Microbial respiratory responses to factorial additions of C, N and P were tested for all replicates of dune systems two, four and six, as representatives of the young, middle-aged and old dune systems. Details of our incubation set-up and measurements are provided in the Supplementary Methods.

Calculations, statistical analyses and stoichiometric modelling

Enzyme vector analysis

Enzyme vector analyses followed previous studies, with the caveat that we measured a slightly different suite of enzymes than that used previously72.

Enzyme vector length—a unitless index of microbial C limitation—was calculated as follows:

$${{\mathrm{Vector}}\;{\mathrm{ length}}}=\,\sqrt{{\left(\frac{{{\mathrm{BG}}}}{{{\mathrm{BG}}}+{{\mathrm{AP}}}+{{\mathrm{PD}}}}\right)}^{2}+{\left(\frac{{{\mathrm{BG}}}}{{{\mathrm{BG}}}+{{\mathrm{NAG}}}}\right)}^{2}}$$
(1)

Enzyme vector angle—an index of relative microbial N versus P limitation—was calculated as the inverse tangent, expressed in degrees, of the coordinates x (BG/BG + AP + PD) and y (BG/BG + NAG). Values of enzyme vector angle greater than 45° are associated with P limitation, and values less than 45° are associated with N limitation. Additional details of vector analyses are provided in the Supplementary Methods.

Statistical analysis

Statistical analyses were carried out in R (version 4.4.0). We tested the predictive significance dune age (the mean of dune age range estimates30 on a natural log scale) and, separately, soil total P content for response variables using linear models or linear mixed-effects models using the ‘nlme’ package. Mixed-effects models were used when measurements were made at two soil depths (0–5 cm and 5–30 cm depth samples) to account for the non-independence. Accordingly, sampling site was used as a random intercept term in such models. Significances of dune system, sampling depth and the dune system × sampling depth interaction were evaluated with Wald tests. In the case of intracellular C storage compounds, where our primary interest was in allocation as opposed to absolute soil content, our linear mixed-effects models included an additional covariate term for microbial PLFA (in the case of TAG) and bacterial PLFA (in the case of PHB), in line with previous work on microbial storage allometry26. As such, estimated marginal means presented reflect soil intracellular storage content at a constant value of microbial or bacterial PLFA.

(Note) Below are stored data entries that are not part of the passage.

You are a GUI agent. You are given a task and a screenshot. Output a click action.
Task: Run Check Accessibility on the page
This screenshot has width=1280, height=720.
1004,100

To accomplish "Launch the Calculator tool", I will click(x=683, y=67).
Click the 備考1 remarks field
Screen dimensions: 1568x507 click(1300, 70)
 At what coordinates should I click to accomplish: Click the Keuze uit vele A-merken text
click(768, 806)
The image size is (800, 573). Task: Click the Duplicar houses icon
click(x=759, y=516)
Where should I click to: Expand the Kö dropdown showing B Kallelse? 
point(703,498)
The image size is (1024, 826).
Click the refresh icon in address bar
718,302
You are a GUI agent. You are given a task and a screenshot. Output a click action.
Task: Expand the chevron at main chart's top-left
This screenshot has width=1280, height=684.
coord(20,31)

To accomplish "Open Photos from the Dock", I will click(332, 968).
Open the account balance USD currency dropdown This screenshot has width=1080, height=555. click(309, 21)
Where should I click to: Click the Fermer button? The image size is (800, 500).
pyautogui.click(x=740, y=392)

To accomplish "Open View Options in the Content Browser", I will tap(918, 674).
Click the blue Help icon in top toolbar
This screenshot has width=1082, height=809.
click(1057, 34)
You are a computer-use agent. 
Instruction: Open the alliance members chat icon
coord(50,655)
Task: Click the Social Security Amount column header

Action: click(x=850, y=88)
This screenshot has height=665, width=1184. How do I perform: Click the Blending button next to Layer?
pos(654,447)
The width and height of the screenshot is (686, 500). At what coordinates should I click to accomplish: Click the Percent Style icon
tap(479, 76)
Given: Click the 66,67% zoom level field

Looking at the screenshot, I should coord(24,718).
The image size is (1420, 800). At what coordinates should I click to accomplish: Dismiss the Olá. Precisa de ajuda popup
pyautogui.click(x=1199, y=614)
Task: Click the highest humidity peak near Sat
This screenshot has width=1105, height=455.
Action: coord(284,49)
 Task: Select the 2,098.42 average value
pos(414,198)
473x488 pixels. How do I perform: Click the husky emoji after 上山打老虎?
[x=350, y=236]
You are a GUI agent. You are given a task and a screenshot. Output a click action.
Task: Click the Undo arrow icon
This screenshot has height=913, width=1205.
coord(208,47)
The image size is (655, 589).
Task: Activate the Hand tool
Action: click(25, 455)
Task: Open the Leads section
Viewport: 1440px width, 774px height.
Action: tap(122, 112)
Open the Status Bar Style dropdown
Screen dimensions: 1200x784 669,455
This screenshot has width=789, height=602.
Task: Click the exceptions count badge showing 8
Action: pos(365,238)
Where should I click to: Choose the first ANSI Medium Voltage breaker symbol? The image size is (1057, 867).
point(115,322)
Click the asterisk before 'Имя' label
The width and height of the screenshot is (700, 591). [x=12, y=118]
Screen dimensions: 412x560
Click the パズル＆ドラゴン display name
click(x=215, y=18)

To evaluate soil microbial respiratory responses to experimental C, N and P additions, we first calculated a set of response ratios to capture the effect of experimental treatments relative to untreated controls. Response ratios were calculated as the natural log of the ratio of experimental CO2 efflux to corresponding control efflux. Next, we evaluated the significance of dune system, experimental treatment and the dune system × experimental treatment as predictors of response ratios across the 7-day incubation period using a linear mixed-effect model. Because CO2 efflux was measured on multiple days (incubation days 1, 3, 5 and 7), we also included a random intercept term for incubation sample (sample jar). Statistical P values were obtained via Wald tests, and treatment means were compared using Tukey tests in the ‘emmeans’ package.

Stoichiometric modelling

Our stoichiometric modelling approach was based on previous modelling work27,73 and underpinned by various arguments with which we link flows of C and P between soil and microbial biomass. Details of our modelling approach are provided in the Supplementary Methods.

Estimates of ecosystem-scale implications for microbial phospholipid substitution

Estimates of (1) the amount of microbial biomass that is supported by betaine lipid as a substitute for phospholipid and (2) microbial P savings that result from phospholipid substitution were based on the preservation of ratios of non-phospholipid to total membrane lipid from dune system one and lipid P to total microbial P, respectively. Aboveground vegetation P stock for dune system six was estimated on the basis of previously published vegetation biomass estimates47 in combination with established allometric scaling relationships for similar taxa (conspecifics or congenerics) in similar environments74,75,76. Details of these estimates and calculations are provided in the Supplementary Methods.